Walking at a self-paced velocity might reflect the tuning of walking velocity (through cadence and/or stride length) to the global body dynamics in order to minimize energy consumption by utilizing the energy stored in the body (Holt et al., 1991). The elastic rebound of the body that occurs with each step may play a role in the efficient exchange of kinetic and potential energy by the center of mass, as has been reported in running (Schepens et al., 1998) and walking (Biewener, 2006). Interestingly, symmetry of the GRF peaks, minimum energy consumption and minimum walking variability all occur at the self-paced velocity of 1.3 m s⁻¹ (Burdett et al., 1983; Zarrugh et al., 1974, Breit et al., 1997; Jordan et al., 2007).

During walking, the characteristics of body structure (i.e. the spatial relationships between body segments) provides sufficient stiffness to prevent structural collapse and sufficient damping for both planned (voluntary) and unplanned (reflex) interactions with the structure’s environment. Thus, muscle activation patterns may emerge through the training of neural and biomechanical network specific for a movement tasks that utilizes the body dynamics most optimal for the given task; rather than result from a series of net torque generations at the joints created to counteract external forces acting on a body.

Alexander (2005) estimated that a family of robots modeling the utilization of body dynamics (so-called “passive walkers”) exhibited a more energetically-similar cost of walking to human beings to than robots propelled by generating torque at the level of the each joint. This concept is compelling, particularly when interpretation using inverse dynamics fails; for example, when co-activation of antagonistic muscles is present, which would lead to zero net torques at a joint. This concept might also lend explanation to the commonly-reported activation of plantarflexors muscles during the terminal stance phase of walking (Winter, 1990), which may be a way to decrease the ξ at terminal stance and equalize the two peaks of GRF - in sum, to ensure a constant energy flow. A neural block of the gastrocnemius muscle (major ankle plantarflexor) tends to decrease, but not eliminate the second peak of GRF (Sutherland, 1980), and plantarflexors’ role in propulsion has been reported to be minor, (Michel and Do, 2002) even in gait initiation.

Some clinical observations support the view that the central gait generator may be driven by body dynamics through peripheral inputs from proprioceptors rather than by a robust central drive (Grillner, 2006). For example, various clinical conditions that affect body dynamics at the ankle joint (e.g., talipes equinus seen in cerebral palsy, foot drop secondary to tibial nerve or other nervous system damage, ankle fusion surgery, artificial limbs) result in abnormal gait patterns and the shape of GRF. Cook et al. (1997) showed that knee restriction using a stiff brace resulted in decreased time T between the peaks of the vertical GRF, and that foot equinus in patients with cerebral palsy often results in a third oscillation. The decrease in cadence observed when an artificial foot is loaded with additional mass may be a reflection of optimization in response to changing leg dynamics (Donn et al., 1989).

Changes in gait parameters secondary to the particular disease may thus be considered as an optimal tuning (adaptation) to abnormal body dynamics. Wagenaar and Van Emmerik (1994) suggested that identification of body dynamics and the ability of a patient to facilitate transition into new movement patterns are crucial for effective therapy. Perhaps one way to improve the abnormal kinematics patterns observed during pathological gait would be to ensure that the comprehensive treatment include steps to compensate for abnormal body dynamics. Any attempt to train a repetitive movement pattern without addressing the abnormal body dynamics may not be effective long term. Such optimization of gait patterns to body dynamics has been suggested for children with cerebral palsy by Jeng et al. (1996) and for patients with other movement disorders by Wagenaar and Van Emmerik (1994). Future studies should clarify if the long term effect of training that incorporates dynamic (mechanical network) changes is indeed advantageous over training that is based solely on the emergence of neural networks.

Recorded data

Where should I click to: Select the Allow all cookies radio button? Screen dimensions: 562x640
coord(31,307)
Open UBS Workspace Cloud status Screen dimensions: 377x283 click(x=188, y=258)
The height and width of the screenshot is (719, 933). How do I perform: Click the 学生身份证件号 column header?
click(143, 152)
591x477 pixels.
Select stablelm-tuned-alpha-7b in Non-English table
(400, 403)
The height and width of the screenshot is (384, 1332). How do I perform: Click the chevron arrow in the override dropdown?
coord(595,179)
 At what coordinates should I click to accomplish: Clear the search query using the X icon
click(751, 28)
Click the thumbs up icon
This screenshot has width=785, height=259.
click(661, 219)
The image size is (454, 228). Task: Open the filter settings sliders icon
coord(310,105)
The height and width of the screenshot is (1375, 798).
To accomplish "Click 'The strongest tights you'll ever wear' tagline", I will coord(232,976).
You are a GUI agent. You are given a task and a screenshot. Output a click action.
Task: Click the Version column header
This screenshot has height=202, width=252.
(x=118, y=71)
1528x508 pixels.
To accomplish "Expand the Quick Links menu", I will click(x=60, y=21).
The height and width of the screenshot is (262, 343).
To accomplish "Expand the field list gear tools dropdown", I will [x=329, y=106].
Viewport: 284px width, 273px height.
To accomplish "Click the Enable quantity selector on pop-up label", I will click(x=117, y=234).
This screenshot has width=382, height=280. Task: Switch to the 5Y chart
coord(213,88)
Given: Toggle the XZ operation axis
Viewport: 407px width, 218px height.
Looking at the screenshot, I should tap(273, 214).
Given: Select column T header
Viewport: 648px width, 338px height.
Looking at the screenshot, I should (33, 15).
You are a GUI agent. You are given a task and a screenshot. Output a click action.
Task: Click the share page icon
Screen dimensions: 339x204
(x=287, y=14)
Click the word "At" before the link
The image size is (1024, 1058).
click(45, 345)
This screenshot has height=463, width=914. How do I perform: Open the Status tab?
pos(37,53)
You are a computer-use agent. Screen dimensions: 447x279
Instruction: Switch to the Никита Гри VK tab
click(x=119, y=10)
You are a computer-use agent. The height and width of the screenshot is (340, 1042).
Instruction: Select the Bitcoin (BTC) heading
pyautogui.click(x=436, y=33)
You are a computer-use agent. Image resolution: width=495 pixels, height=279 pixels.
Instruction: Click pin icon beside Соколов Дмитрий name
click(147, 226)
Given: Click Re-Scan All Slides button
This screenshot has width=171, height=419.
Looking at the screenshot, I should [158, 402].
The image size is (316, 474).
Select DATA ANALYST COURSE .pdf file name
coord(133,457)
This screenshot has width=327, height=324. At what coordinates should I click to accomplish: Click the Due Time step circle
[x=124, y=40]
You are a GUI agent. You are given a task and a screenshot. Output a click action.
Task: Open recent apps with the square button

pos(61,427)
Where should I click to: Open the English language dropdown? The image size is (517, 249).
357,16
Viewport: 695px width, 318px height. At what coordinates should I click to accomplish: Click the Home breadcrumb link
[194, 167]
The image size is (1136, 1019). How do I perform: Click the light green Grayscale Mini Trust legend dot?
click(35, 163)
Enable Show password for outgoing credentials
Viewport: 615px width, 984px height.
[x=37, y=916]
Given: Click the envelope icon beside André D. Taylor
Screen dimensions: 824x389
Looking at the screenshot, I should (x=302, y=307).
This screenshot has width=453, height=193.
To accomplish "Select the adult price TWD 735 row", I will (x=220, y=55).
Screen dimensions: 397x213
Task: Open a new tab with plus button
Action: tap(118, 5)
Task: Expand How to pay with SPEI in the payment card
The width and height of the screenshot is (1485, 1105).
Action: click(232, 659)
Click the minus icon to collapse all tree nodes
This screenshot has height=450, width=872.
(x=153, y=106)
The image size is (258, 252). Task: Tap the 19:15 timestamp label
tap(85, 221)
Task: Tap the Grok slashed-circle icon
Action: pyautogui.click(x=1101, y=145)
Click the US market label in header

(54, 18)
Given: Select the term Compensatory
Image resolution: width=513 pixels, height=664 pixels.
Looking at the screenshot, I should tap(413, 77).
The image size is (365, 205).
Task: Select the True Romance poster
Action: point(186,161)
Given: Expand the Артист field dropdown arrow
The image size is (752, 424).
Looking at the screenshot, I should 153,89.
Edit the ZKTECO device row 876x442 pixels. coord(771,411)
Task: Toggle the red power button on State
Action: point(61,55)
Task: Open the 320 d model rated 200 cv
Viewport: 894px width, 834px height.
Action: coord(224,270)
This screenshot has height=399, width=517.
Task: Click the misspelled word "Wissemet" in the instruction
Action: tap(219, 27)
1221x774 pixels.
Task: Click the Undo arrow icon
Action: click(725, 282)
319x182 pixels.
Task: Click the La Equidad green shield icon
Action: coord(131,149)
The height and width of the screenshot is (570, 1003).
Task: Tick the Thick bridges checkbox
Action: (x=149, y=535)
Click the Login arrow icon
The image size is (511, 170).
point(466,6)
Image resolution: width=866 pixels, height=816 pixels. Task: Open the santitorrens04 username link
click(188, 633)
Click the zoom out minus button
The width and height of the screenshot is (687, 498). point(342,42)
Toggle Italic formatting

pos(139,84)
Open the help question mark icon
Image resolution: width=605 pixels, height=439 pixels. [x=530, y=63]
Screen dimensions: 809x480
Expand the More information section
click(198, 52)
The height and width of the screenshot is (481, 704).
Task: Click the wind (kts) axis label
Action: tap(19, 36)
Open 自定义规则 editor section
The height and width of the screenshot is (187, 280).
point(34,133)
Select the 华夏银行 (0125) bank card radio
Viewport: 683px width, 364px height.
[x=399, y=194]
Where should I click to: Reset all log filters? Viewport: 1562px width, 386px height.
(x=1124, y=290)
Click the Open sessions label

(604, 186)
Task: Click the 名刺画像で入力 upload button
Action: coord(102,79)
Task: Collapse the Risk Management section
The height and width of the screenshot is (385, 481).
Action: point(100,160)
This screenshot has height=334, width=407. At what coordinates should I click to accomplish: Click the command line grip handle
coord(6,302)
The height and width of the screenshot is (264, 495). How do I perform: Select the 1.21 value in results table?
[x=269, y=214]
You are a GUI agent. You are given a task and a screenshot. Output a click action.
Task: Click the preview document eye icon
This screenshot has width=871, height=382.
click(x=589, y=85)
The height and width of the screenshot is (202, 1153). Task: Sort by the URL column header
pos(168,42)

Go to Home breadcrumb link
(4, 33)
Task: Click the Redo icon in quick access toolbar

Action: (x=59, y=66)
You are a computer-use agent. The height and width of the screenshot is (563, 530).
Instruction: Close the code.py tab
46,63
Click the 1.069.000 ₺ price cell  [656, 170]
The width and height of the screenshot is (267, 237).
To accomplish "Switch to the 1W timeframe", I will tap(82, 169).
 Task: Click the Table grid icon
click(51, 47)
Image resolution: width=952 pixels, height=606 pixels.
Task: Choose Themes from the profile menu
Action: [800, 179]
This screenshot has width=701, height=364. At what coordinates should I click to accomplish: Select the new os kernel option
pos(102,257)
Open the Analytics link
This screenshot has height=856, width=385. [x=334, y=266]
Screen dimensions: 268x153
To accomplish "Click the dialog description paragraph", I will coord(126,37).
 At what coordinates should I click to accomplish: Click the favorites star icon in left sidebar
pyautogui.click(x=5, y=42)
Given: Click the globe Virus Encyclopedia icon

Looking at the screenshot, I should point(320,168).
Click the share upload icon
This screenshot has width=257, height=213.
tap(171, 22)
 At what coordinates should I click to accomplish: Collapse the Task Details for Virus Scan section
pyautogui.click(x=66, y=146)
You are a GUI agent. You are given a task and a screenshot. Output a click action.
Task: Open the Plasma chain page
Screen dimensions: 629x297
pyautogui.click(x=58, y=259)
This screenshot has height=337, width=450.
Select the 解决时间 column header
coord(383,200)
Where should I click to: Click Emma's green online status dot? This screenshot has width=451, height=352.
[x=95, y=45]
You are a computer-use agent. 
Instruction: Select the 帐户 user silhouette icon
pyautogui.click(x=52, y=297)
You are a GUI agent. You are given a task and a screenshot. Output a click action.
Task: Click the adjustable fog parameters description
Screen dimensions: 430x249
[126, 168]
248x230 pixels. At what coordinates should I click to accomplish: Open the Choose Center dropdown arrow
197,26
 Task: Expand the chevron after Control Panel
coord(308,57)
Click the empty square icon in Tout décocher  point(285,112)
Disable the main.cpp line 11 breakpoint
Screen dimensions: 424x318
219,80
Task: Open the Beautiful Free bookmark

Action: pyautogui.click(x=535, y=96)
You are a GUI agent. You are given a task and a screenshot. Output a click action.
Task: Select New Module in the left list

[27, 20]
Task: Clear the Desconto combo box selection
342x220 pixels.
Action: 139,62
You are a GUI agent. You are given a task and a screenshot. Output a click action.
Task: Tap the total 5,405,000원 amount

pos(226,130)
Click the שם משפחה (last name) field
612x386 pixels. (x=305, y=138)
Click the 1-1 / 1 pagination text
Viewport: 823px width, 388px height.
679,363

### EXERCISE DESCRIPTION
Reproduce word for word the part of the passage on walking and body dynamics starting with "Walking at a" and going on through "et al., 2007).".

### COMPLETED EXERCISE
Walking at a self-paced velocity might reflect the tuning of walking velocity (through cadence and/or stride length) to the global body dynamics in order to minimize energy consumption by utilizing the energy stored in the body (Holt et al., 1991). The elastic rebound of the body that occurs with each step may play a role in the efficient exchange of kinetic and potential energy by the center of mass, as has been reported in running (Schepens et al., 1998) and walking (Biewener, 2006). Interestingly, symmetry of the GRF peaks, minimum energy consumption and minimum walking variability all occur at the self-paced velocity of 1.3 m s⁻¹ (Burdett et al., 1983; Zarrugh et al., 1974, Breit et al., 1997; Jordan et al., 2007).